Подписавшиеся не имели намерения открещиваться от «милитаризма», но и не хотели просто и однозначно признать себя его сторонниками: им важно было как-то обосновать свою позицию, сделать ее осмысленной. «Неравнодушные» оказались «плененными» беспрецедентным поветрием – стремлением давать свои толкования всему, что происходило вокруг: «В действительности именно самые глубинные силы нашей культуры, нашего духа и нашей истории ведут эту войну и одушевляют ее» (Маркс – Marcks, «На чем мы стоим?»). Томас Манн в «Размышлениях аполитичного» тоже говорил о войне как о событии, в ходе которого со всей мощью проявляются «индивидуальности отдельных народов, их неизменные характерные черты» и которое может быть постигнуто только с помощью «фреско-психологии». В моду вошли рассуждения (крайне вульгарного толка) о национальной идентичности. И далеко не один только Томас Манн использовал в полемических целях типологии, претендующие на то, что они имеют всеобщую значимость в сфере философии культуры. То и дело мелькали в публичных выступлениях убедительные на первый взгляд противопоставления: глубоко укорененной культуры – поверхностной цивилизации; органичного сообщества – построенному на принципе механических отношений обществу; героев – торгашам; подлинных чувств – сентиментальности; добродетели – эгоистичной расчетливости.
Философы реагировали на это по-разному. Некоторые как ни в чем не бывало продолжали заниматься своими будничными академическими делами. Примерно так, как это изобразил в своем карикатурном наброске Людвиг Маркузе. Другие – главным образом чрезвычайно популярные в то время приверженцы «философии жизни» – хотели внести в дело победы свою, специфически философскую лепту, придав войне смысл столкновения разных типов духовности. Для этой цели они мобилизовали все имевшиеся в их распоряжении резервы метафизических идей. Макс Шелер, например, с неиссякаемым красноречием восславлял «Гения войны» (так называлось его большое эссе, опубликованное в 1915 году). Шелер, можно сказать, разработал проект новой научной отрасли – антропологии sub specie belli[77]. Согласно этой концепции, война выявляет в человеке то, что обычно в нем скрыто. Шелер мыслит благородно: он не осуждает враждебные Германии державы, признавая за ними право на борьбу. Он видит в войне таинство самоутверждения культур, которые, так же как и индивиды, неизбежно вступают в столкновения друг с другом, если уже обрели собственные неповторимые характеры. Эти характеры должны пройти через огонь, чтобы получить закалку. Война есть конфронтация со смертью, и потому она принуждает и народ, и отдельного индивида осознать себя как некую целостность – по крайней мере, как целостность, которая может быть разрушена. Война – это великий мастер разграничительных линий: она отделяет подлинное от неподлинного и обнажает истинную субстанцию.

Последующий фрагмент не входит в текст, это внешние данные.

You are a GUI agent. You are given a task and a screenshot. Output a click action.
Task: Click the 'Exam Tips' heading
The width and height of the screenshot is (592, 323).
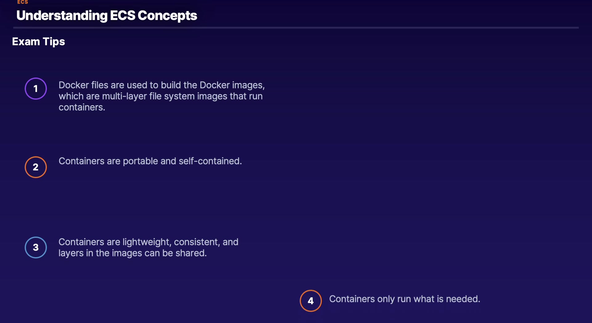click(x=39, y=42)
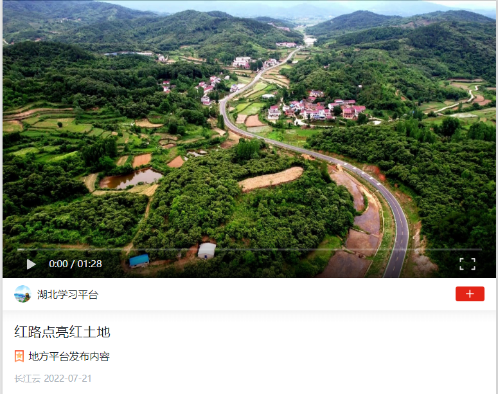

Война – это examen rigorosum для государства, экзамен, в ходе которого должно выясниться, действительно ли государство выражает общую волю или только формально управляет обществом. Война – это «момент истины»: «Образ человека в его целостности, величии, объемности – а в мирное время мы видим лишь малую, серенькую, срединную его часть… теперь предстает перед нашими глазами как пластический образ. Только война позволяет измерить весь объем, всю протяженность человеческой натуры; и в результате человек осознает все свое величие и все свое ничтожество».
Какую же духовную субстанцию обнажает война? Одни говорили: война есть победа идеализма. Долгое время идеализм задыхался под гнетом материализма и прагматизма, но теперь он вырвался на волю, и люди опять готовы жертвовать собой во имя нематериальных ценностей – своего народа, отечества, чести. Поэтому Эрнст Трёльч[78] называл воодушевление, вызванное войной, возвращением «веры в дух» – дух, который торжествует над «обожествлением денег», «нерешительным скепсисом», «поисками наслаждения» и «тупым раболепствованием перед закономерностями природы».
Другие видели в войне высвобождение творческой силы, которая, по их мнению, к концу долгого периода мира была уже на грани «замерзания». Они прославляли свойственное войне «естественное насилие». И утверждали, что теперь, наконец, культура вновь соприкоснется с первобытными основами бытия. Отто фон Гирке[79] считал войну «самым ужасным из всех разрушителей культуры и в то же время самым могучим из всех ее творцов».
Война меняет все; она, как надеялся Макс Шелер, должна была изменить и философию. Шелер верил, что в послевоенной Европе люди не будут больше довольствоваться «чисто формальной казуистикой» – они почувствуют настоятельную потребность в «самостоятельном оригинальном мироввдении».